Supreme Court of Nevada.
Feb 10, 2012
381 P.3d 660 (Nev. 2012)

Opinion

No. 57342.

02-10-2012

Gary R. SCHMIDT, an Individual, Appellant, v. Bob LARKIN, an Individual; and The Washoe Board of County Commissioners, Respondents.

Gary M. Pakele Washoe County District Attorney/Civil Division


Gary M. Pakele

Washoe County District Attorney/Civil Division

ORDER OF AFFIRMANCE

This is an appeal from a district court judgment in an open meeting law action. Second Judicial District Court, Washoe County; Jerome Polaha, Judge.

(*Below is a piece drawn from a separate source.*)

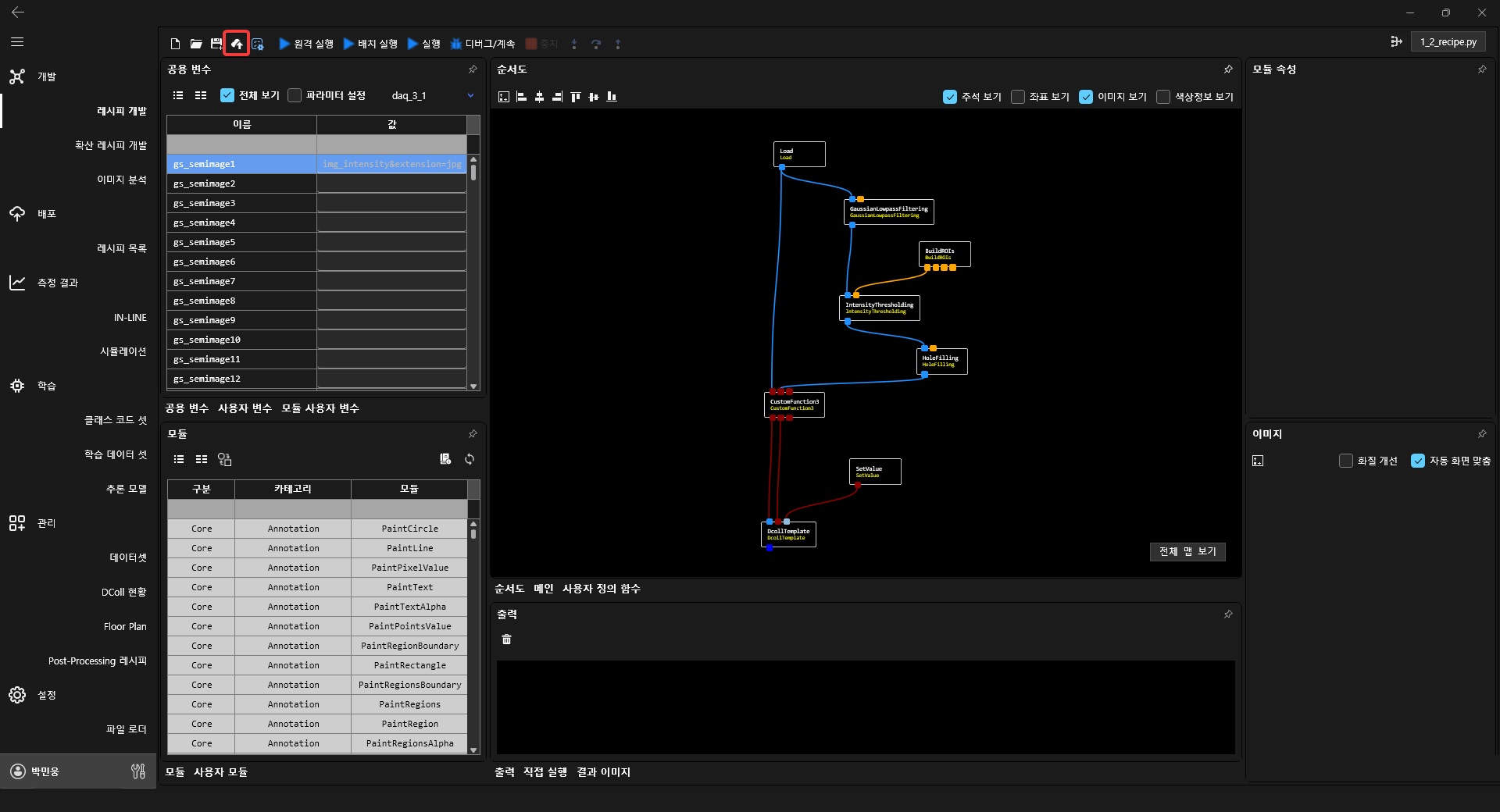
Task: Create a new file from toolbar
Action: (x=175, y=44)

BACKGROUND AND PROCEDURAL HISTORY

Previously, in a separate appeal, this court entered an order setting aside a district court summary judgment in the underlying proceedings. See Schmidt v. Larkin, Docket No. 51191 (Order of Reversal and Remand, April 8, 2009). Our 2009 reversal and remand order concluded that dismissal of appellant Gary R. Schmidt's complaint challenging his removal from an August 28, 2007, meeting of the Washoe Board of County Commissioners as an open meeting law violation was error, because the question of whether Schmidt's behavior at the meeting justified his removal was a disputed issue of material fact that precluded summary judgment. See id.

After the remand, the district court conducted a two-day bench trial over the allegations set forth in Schmidt's complaint. During this trial, the district court took testimony from both Schmidt and respondent Bob Larkin, who, while acting as the chairman of the Washoe Board, had directed that Schmidt be removed from the meeting. Thereafter, the district court entered its written decision, which included the following findings of fact.

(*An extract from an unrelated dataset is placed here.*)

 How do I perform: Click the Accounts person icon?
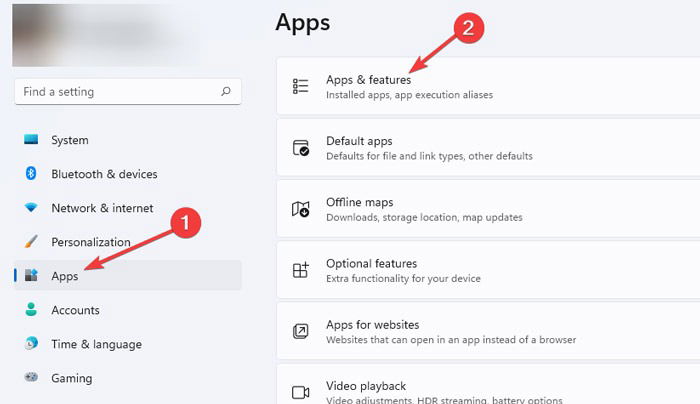coord(31,309)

During the August 28, 2007, Washoe Board meeting, Schmidt, lawfully at the podium at a time reserved for public comment regarding approval of the meeting's agenda, objected to the meeting's agenda because it did not notice a rule Schmidt believed was being implemented by Chairman Larkin limiting public applause. Contrary to Schmidt's allegations, however, neither Chairman Larkin nor the Washoe Board utilized this unacknowledged applause rule that Schmidt was concerned about. While Schmidt had been allotted two minutes to provide his public comment on the agenda, within 45 seconds of Schmidt's address, Chairman Larkin interrupted Schmidt to inform him that his concerns were not on topic. Schmidt disagreed, responding that he thought his comments, regarding approval of what he viewed as an insufficient agenda, were on topic. Chairman Larkin again interjected, reiterating his view that Schmidt was off topic. At this point, Schmidt talked over Chairman Larkin, raising his voice. Chairman Larkin then responded by calling a recess and ordering that Schmidt be removed from the meeting. Relatedly, the district court also found that Schmidt had failed to establish a history of wrongful removals by Chairman Larkin or the Washoe Board and did not establish any proof that the Washoe Board might wrongfully remove anyone in the future.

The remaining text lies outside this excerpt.